For children who rely on free or reduced meals from school cafeterias during the school year, summer can be a difficult time. But the Ware, Massachusetts school district is keeping its doors open to make sure children in its community don’t go hungry.
Superintendent Mary-Elizabeth Beach says over sixty percent of students in Ware receive subsidized school meals during the school year, and with funding from the US Department of Agriculture, the school district continues free breakfast and lunch service to all children ages 1 to 18 from late June to the beginning of August.
“I believe we probably have some families coming from other areas, because the next closest programs are West Springfield and Springfield. So as I said, it’s a valuable resource to the community and to any family it can reach out to.”
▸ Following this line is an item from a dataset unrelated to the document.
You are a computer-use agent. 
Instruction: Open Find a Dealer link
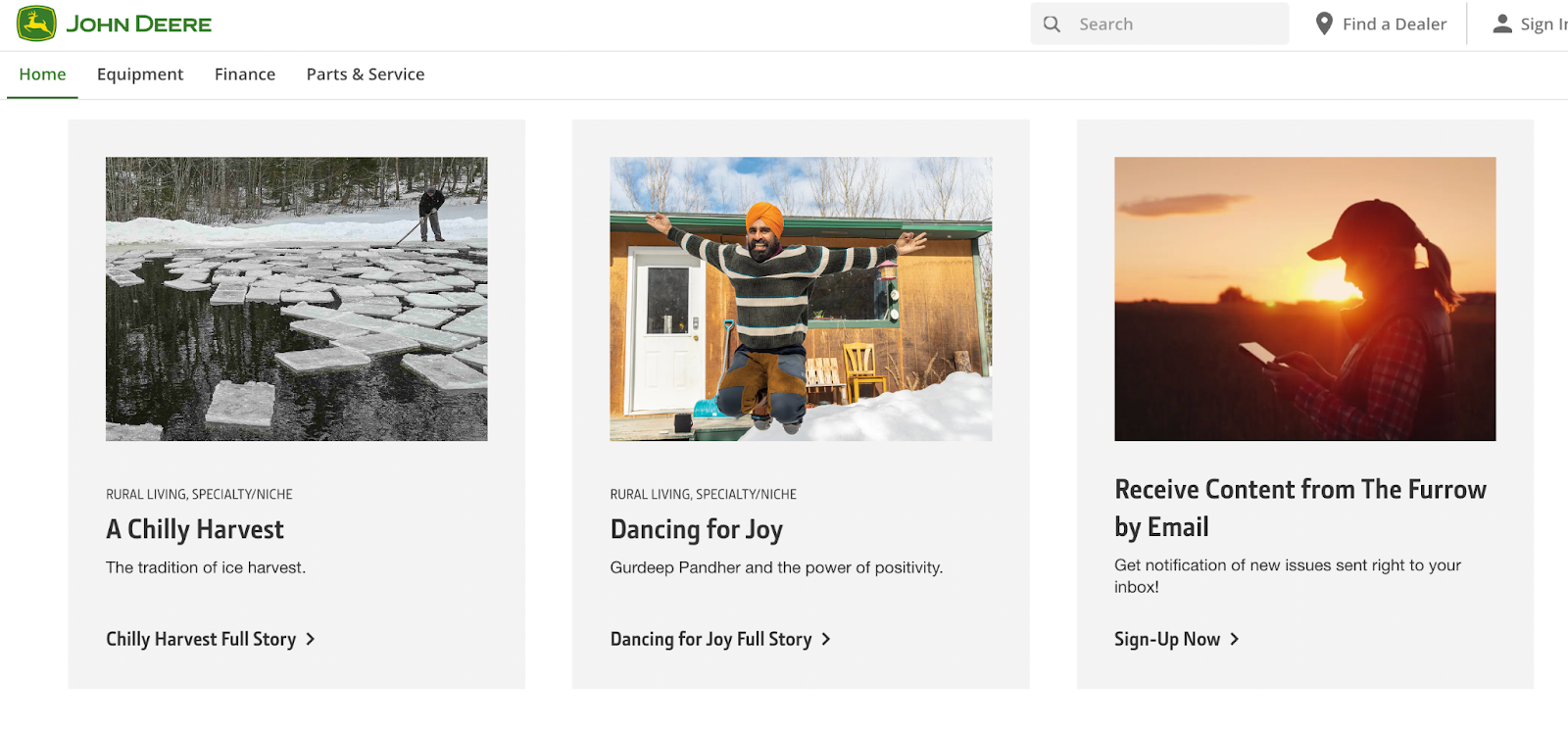coord(1394,24)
Beach says the district typically serves breakfast to seventy children, and lunch to over one hundred.
Sarah Gibbons, communication director at the Food Bank of Western Massachusetts, says twenty percent of children in Western Massachusetts are “food-insecure” – meaning they spend much of the year unsure of where their next meal will come from. She says summer is an especially difficult time for families who rely on school meals to feed their children.
“Working families who just aren’t earning enough to make ends meet, who rely on this support during the school year, have to make up for those meals -sometime fifteen meals in any given week for each of their children,” she says. “So it really pinches a budget that’s often already stretched.”
Ware public schools will serve free meals through August 3rd. According to the Child Nutrition Outreach Program, 62 locations in Western Massachusetts provide free summer meals to children.